■ What the task asks
From the material below, copy out each line with the word "scrollbar" in it.
** Opening Data to use block **
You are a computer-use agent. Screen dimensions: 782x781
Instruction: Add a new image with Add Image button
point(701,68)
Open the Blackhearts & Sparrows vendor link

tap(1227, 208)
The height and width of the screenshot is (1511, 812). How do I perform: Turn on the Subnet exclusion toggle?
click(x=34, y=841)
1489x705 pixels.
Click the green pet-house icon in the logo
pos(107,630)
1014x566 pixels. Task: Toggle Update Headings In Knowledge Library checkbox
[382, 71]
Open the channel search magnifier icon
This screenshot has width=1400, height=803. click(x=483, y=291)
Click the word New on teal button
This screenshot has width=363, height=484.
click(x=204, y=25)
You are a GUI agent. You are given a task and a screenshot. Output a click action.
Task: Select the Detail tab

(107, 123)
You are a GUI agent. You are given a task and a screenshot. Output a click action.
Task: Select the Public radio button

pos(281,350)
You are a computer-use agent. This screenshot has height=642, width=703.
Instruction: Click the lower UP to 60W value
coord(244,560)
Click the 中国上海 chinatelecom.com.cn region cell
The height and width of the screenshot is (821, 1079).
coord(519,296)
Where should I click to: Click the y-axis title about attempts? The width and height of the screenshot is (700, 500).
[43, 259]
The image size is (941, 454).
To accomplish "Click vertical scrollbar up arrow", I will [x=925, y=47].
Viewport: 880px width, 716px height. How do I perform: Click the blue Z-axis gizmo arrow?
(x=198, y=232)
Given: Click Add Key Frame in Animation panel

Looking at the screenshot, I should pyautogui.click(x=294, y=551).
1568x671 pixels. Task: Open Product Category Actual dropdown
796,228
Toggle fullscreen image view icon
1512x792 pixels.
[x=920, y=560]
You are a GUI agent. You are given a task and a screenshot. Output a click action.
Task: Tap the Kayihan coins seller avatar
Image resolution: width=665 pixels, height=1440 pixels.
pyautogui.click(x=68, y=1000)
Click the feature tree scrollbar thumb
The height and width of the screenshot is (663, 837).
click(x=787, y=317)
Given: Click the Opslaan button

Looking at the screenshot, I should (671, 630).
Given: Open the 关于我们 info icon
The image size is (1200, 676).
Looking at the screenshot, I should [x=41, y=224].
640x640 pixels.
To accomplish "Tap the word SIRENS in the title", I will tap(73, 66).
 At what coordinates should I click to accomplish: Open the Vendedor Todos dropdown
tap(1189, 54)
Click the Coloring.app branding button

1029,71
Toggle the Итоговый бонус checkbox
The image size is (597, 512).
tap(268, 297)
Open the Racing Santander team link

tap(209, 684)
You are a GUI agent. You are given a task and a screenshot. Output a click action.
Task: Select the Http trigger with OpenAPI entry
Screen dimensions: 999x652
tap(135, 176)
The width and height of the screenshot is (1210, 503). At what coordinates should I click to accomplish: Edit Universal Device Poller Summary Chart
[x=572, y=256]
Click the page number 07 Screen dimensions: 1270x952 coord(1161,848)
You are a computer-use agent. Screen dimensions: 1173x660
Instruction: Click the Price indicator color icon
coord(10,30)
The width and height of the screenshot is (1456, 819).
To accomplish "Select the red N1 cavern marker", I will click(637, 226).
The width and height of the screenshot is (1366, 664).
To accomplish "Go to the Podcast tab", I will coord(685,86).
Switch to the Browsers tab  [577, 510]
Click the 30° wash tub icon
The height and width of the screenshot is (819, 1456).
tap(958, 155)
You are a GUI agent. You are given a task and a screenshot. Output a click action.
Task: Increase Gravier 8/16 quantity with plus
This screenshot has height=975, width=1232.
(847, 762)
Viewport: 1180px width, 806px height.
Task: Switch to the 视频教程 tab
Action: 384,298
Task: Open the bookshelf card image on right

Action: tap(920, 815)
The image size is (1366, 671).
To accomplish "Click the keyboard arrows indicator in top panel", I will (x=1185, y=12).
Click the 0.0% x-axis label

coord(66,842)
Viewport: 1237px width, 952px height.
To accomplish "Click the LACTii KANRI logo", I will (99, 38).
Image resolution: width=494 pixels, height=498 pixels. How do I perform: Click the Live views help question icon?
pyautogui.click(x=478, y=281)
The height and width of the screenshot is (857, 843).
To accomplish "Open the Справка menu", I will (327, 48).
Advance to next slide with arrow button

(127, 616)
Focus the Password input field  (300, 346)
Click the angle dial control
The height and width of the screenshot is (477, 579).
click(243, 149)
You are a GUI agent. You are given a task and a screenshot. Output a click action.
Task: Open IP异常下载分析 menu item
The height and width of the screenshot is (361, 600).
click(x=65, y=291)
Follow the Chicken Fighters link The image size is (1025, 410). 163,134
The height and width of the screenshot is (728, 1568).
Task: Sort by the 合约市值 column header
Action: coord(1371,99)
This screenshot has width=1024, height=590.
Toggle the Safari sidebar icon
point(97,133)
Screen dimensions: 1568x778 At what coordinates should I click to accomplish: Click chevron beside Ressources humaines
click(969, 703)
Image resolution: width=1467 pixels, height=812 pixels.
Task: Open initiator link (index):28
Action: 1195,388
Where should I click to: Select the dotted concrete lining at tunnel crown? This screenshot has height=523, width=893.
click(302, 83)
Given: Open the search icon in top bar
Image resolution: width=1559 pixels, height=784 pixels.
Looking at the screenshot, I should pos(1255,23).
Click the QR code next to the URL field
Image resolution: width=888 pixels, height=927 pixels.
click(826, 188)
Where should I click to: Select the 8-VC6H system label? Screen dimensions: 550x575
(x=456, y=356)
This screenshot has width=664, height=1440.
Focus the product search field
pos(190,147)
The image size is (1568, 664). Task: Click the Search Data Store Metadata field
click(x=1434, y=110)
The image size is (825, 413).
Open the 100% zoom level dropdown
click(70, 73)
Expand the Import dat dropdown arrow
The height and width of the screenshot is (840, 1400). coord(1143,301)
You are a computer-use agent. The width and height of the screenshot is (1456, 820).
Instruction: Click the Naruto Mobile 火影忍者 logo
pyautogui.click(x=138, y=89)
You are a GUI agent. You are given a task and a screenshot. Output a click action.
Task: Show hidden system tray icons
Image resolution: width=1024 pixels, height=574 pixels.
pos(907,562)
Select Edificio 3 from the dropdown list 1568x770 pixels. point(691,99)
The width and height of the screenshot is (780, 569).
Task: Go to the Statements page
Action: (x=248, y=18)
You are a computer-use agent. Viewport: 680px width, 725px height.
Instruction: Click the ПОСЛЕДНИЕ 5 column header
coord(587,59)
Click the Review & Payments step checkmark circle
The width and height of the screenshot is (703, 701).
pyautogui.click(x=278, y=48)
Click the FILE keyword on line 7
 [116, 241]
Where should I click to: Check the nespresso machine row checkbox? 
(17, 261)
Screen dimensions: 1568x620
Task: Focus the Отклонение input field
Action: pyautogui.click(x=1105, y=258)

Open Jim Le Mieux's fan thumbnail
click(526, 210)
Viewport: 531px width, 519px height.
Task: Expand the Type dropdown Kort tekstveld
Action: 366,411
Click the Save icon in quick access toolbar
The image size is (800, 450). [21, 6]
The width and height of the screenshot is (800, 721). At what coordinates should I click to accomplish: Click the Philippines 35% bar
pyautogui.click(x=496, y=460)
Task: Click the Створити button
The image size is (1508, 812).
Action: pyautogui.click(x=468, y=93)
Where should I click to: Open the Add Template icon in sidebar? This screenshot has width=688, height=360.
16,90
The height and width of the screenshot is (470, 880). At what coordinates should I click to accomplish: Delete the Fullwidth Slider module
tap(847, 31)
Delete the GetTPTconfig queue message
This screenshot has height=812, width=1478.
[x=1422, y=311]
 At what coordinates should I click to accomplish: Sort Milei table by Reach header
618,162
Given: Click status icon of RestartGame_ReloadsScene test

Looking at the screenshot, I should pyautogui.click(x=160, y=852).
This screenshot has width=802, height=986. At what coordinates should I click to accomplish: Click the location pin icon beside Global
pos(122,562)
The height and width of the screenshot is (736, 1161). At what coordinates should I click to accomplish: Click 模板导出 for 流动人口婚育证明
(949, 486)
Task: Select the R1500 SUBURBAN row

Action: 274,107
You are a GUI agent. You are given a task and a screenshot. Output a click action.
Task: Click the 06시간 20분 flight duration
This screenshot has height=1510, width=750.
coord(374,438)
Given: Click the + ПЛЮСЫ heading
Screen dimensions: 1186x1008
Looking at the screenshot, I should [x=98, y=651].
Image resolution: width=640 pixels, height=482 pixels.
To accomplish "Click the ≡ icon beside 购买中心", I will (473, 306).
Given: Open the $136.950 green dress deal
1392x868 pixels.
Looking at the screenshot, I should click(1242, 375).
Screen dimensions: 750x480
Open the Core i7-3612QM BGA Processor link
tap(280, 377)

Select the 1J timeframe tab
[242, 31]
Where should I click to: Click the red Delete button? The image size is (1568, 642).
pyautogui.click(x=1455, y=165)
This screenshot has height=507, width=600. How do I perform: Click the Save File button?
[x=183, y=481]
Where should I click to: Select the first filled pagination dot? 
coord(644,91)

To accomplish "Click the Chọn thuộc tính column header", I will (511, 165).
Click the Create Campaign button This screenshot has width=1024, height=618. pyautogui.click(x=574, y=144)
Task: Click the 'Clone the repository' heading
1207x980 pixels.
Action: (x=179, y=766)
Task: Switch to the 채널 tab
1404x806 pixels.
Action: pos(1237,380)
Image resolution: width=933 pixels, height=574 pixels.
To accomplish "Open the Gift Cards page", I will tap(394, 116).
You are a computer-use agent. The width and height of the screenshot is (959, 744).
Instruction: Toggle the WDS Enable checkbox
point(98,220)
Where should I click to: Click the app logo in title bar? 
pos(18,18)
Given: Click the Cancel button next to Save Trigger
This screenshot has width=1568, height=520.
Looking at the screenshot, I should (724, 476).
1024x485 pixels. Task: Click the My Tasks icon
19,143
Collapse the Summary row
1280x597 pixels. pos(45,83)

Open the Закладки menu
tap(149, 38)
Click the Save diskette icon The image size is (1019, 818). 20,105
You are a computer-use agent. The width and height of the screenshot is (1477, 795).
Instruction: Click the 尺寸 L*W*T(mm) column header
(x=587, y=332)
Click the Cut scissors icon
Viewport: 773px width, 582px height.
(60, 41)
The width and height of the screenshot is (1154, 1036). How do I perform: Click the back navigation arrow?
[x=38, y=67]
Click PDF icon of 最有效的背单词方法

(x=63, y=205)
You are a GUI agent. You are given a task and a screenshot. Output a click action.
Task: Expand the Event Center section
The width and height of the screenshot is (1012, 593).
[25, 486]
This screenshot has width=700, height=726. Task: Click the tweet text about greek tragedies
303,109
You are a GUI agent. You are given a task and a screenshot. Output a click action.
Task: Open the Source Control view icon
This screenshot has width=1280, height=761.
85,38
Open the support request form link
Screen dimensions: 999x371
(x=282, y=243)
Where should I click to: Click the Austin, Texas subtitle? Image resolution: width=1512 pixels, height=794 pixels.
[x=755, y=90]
** Closing Data to use block **
■ Completed task
To accomplish "Click vertical scrollbar up arrow", I will [x=925, y=47].
Click the feature tree scrollbar thumb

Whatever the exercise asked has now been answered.